The upshot for the coming year and beyond is that urban markets, and to a much lesser extent rural areas, represent the single greatest domestic growth opportunity available to the company, which is why there is an increased, albeit modest, amount of capital being devoted to smaller stores. However, aside from indicating that the majority of next year’s small- and medium-format stores will be Neighborhood Markets, the company has not disclosed the size or location of its experimental stores, or indicated whether they would carry a different name.

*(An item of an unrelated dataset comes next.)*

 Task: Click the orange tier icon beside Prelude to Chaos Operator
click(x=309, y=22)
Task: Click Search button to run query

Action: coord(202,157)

What’s clear is that there is intense interest in Walmart’s small-format plans and that the product mix is likely to include food, consumables and health and wellness due to the high-velocity nature of those categories. Plenty of retailers have experimented with or indicated they plan to open smaller stores in the years ahead, but they don’t attract the interest of Walmart due to the company’s deep pockets and the ability to expand rapidly a retail concept that meets financial 
performance targets.

In addition to the means and motive to pursue small-format growth, several things have changed since the first Neighborhood Markets stores opened in the late ’90s and fueled speculation about growth. Today, Walmart has the distinct advantage to leverage its abundant international experience as it operates thousands of small-format stores in multiple formats across multiple markets. In addition, the company has improved its sullied reputation to the point where elected officials in urban markets now are more likely to green light growth plans as evidenced by recent wins in Chicago and Washington, D.C.

That said, Walmart’s small format will remain a work in progress throughout the coming year, with any type of meaningful expansion unlikely to occur until 2012 and beyond.